* _Excerpt provided_:
Our fleet includes a diverse mixture of assets with various fuel, dispatch and merit order characteristics within each of our three regions. Our forward sales decisions are based on market fundamentals relative to each regional fleet profile. Our portfolio of sales agreements include short-term, medium-term and long-term contracts that range to five years and longer. These long-term contracts are generally intended to run to term and may include tolls or long-term power sale agreements related to our development projects. These contracts include terms designed to mitigate risks related to commodity prices and operation of the facilities such as a pass through of fuel costs and limited penalties for unavailability. Medium-term contracts, which range from two to five years, include structured deals and financial products, including options, and are intended to capture value from mid-term price trends but still provide some exposure to expected longer term upward price trends. We seek to commercialize the remainder of our fleet’s output via short-term sales, financial products, including options, spot sales and contract sales, all with a duration of less than two years. We actively manage these positions, which are primarily associated with our baseload facilities, in an attempt to capitalize on commodity price volatility and other value capture opportunities. As a result, our fleet-wide forward sales profile is fluid and subject to change over time.
We entered the year with a substantial portion of the output from our fleet of power generation facilities contracted for 2008. We commercialized nearly all of our output for the remainder of 2008 as we moved forward through the first quarter of 2008 and prices increased. As we look forward to 2009 and beyond, we are actively transacting in 2009 positions and expect to enter 2009 with a substantial portion of the output of our fleet contracted. Based on specific market conditions, at any point in time we may be above or below this level since we actively manage our near-term market positions of less than two years.
To the extent that we choose not to enter into forward sales, the gross margin from our assets is a function of price movements in the coal, natural gas, fuel oil, electric energy and capacity markets.
The following summarizes unique business issues impacting our individual regions’ outlook.

* _Exercise tasks_:
• 1. Answer these about the forward sales excerpt above, one per line:
(a) What range of years do medium-term contracts cover?
(b) What duration do the short-term sales, financial products, spot sales and contract sales all have?
(c) In which markets do price movements determine the gross margin from the assets when forward sales are not made?
• 2. Copy out word for word everything in the forward sales excerpt above from "To the extent" down to "and capacity markets.".

* _Given data_:
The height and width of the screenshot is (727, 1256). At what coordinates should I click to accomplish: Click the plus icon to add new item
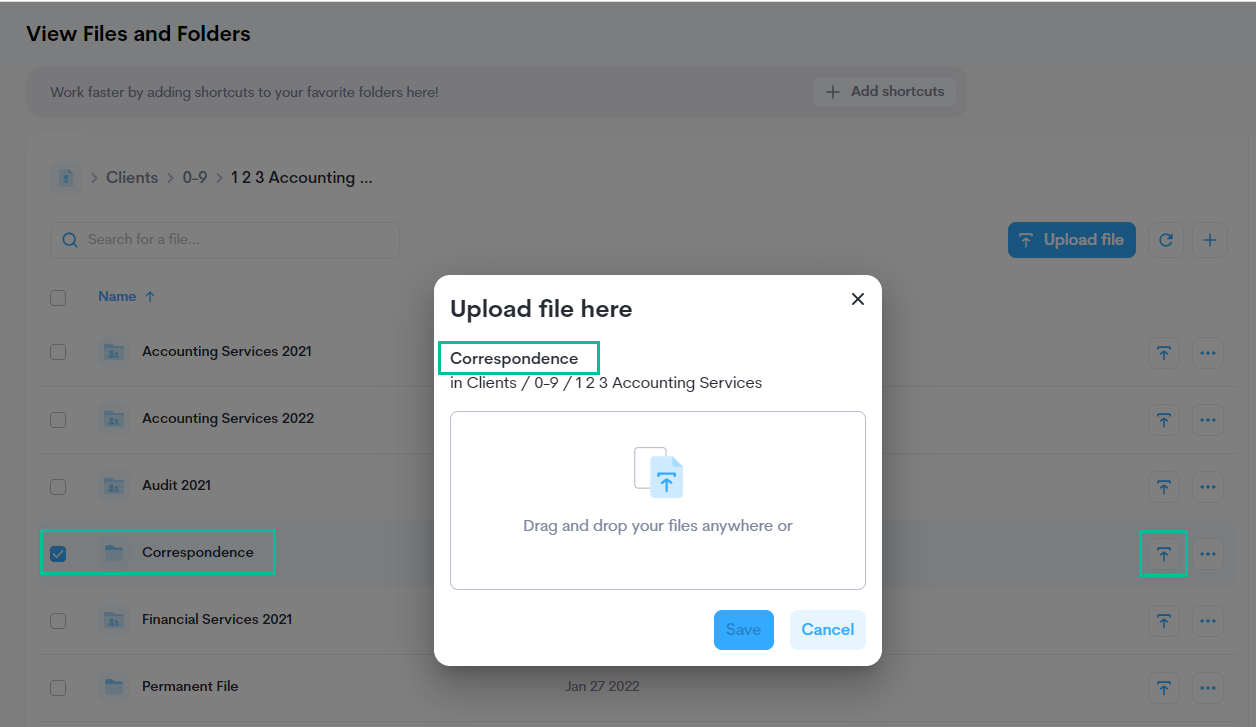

* _Results for the exercise_:
• 1.
(a) Two to five years.
(b) Less than two years.
(c) The coal, natural gas, fuel oil, electric energy and capacity markets.

• 2.
To the extent that we choose not to enter into forward sales, the gross margin from our assets is a function of price movements in the coal, natural gas, fuel oil, electric energy and capacity markets.